Black-tailed godwits, Leighton Moss

Public transport routes and services change and are sometimes axed completely. I'll try to update any changes as soon as I find out about them. Where bus services have been cancelled or renamed I'll strike through the obsolete bus number to mark this change.

Thursday 22 October 2020

Horwich

Belmont Road

I'd overslept and so was too late for the planned visit to the seaside (it was too late to get my money's worth for the train tickets) and I didn't fancy the hanging round for the best part of an hour for the Southport train to have a wander round Marshside or Martin Mere (I haven't worked out a way round that that doesn't take just as long for more effort). So I decided to go and have a wander up to Horwich to give my knees and wind a bit of a workout.

I got the 125 bus up Old Chorley Road to Georges Lane and walked up the lane. The weather wasn't sure what it was doing except that it wasn't doing it for more than five minutes at a time. The one constant was the wind blowing straight across the lane from the West Lancashire Plain.
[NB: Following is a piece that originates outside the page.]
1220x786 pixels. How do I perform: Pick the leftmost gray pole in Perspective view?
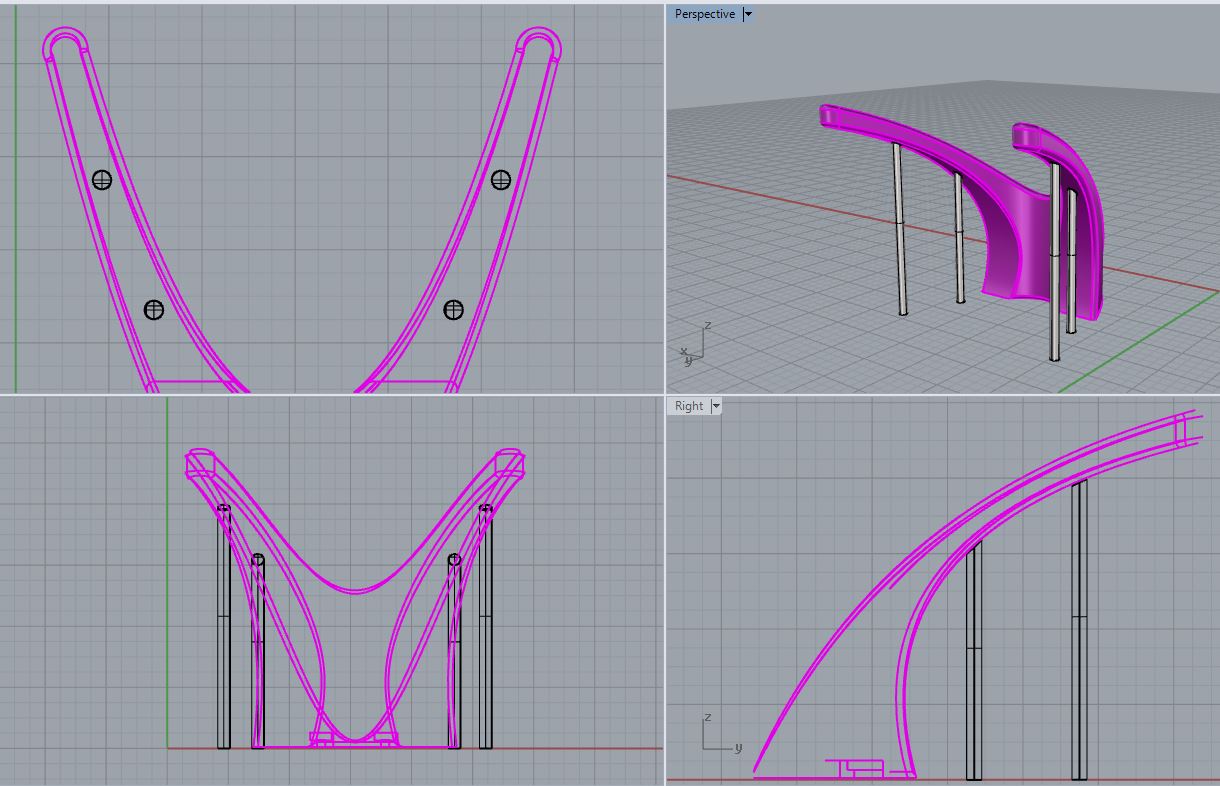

A family of carrion crows divided their time between playing in the wind and harassing either of the pair of kestrels that were hunting over the fields. 

Kestrel, Georges Lane

A raven cronked overhead as I approached the edge of Wilderswood. A couple of jays and a blackbird called from the woods and a carrion crow scared a flock of half a dozen fieldfares out of one of the hawthorn bushes down the hill.

Further along another pair of kestrels were hovering over the moors, another couple of targets for marauding crows. I got myself a cup of tea from the cottage shop and sat to admire the view. Just down the hill a mixed flock of rooks and black-headed gulls fed in a field that held sheep on my last visit here. A large flock of gulls — black-headed and a few common gulls — rose up from Lower Rivington Reservoir but I couldn't see what set them up and they floated back down fairly quickly. Shortly afterwards a first-Winter great black-back flew over, pursued by a carrion crow.

The view from Georges Lane

Cup of tea over I wandered up Belmont Road to have a look over the small conifer plantations in the hope there may be a few crossbills still around (there weren't). Windswept but still interested I decided that on the way back down Georges Lane I'd take a detour down the path that forms the Southern boundary of Wilderswood then down Factory Hill to Old Chorley Road. I think Wilderswood would definitely be worth a bit of exploration in its own right come Spring.

I bumped into Bridge Street Local Nature Reserve before I got to the main road. It's a small stretch where a couple of streams intersect in a narrow ribbon of woodland and a pleasant ten minutes' wander.

Back home for a pot of tea and the earthly consequences of spending an afternoon listening to hillside streams gurgling and bubbling along the lanes and paths.